Between 1983 and 1984 I was sent to Russia for army training, where I learnt Russian and also how to fly Russian fighter jets.  I stopped my training due to health problems, and I came back to Cambodia and worked with the military at the airport.  After a few years, I wanted to look for other work, and this is when I spoke to the JRS landlord and got my job at JRS.  

I did not know anything about JRS before I started working here. I have learnt that JRS has helped so many people, both Cambodians and foreigners.  People who work with JRS have been very kind and loving. I only spoke a little bit of English when I started working with JRS and since then the staff have taught me more and more.  It helped that I knew some Russian because some English words were similar to Russian words.  

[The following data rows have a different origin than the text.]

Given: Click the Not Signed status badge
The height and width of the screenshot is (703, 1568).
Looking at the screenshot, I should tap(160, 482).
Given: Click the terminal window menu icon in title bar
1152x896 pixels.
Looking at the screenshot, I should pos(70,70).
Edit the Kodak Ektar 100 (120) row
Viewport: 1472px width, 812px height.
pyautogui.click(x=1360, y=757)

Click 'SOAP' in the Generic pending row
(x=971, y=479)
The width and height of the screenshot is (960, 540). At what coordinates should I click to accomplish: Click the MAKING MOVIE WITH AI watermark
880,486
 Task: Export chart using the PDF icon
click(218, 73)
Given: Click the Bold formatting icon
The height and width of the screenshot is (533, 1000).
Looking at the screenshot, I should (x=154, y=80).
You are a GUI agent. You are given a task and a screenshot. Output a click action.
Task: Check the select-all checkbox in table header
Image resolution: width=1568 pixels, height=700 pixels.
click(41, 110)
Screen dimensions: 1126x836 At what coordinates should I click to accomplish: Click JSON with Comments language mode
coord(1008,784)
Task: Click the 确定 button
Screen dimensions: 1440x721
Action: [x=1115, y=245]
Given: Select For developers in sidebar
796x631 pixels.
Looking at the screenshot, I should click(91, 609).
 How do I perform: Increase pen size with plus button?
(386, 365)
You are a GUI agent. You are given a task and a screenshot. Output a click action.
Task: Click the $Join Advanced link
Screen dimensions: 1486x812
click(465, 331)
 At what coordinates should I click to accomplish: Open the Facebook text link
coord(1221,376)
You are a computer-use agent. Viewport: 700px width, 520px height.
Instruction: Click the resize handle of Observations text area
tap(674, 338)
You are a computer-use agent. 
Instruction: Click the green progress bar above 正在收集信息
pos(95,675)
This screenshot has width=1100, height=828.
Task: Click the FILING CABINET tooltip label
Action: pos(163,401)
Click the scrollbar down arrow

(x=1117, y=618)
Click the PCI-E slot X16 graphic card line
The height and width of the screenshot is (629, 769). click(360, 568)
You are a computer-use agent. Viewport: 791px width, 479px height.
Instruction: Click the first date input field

Many refugees in Cambodia have problems.  Because they cannot legally work, they have nothing to do.  Whenever I see them, whether it is in their houses during a home visit, or when they come to the office. I enjoy talking to them.  

Sometimes refugees have to wait a long time for a decision on their case; it can be a slow process, and they have to be patient, and this can be difficult.  Over the years, I have seen a few refugees get extremely frustrated with their situation here.  Some get angry with JRS because they think we should be doing more for them, but in most cases, we are not the decision-makers. On one occasion I had to intervene when a refugee tried to kill himself at the JRS office.  

When I see people we serve having difficulties I just try and be friendly to them, and talk with them.  I see that this cheers them up.  I like to make peace with people, and extend my friendship to them.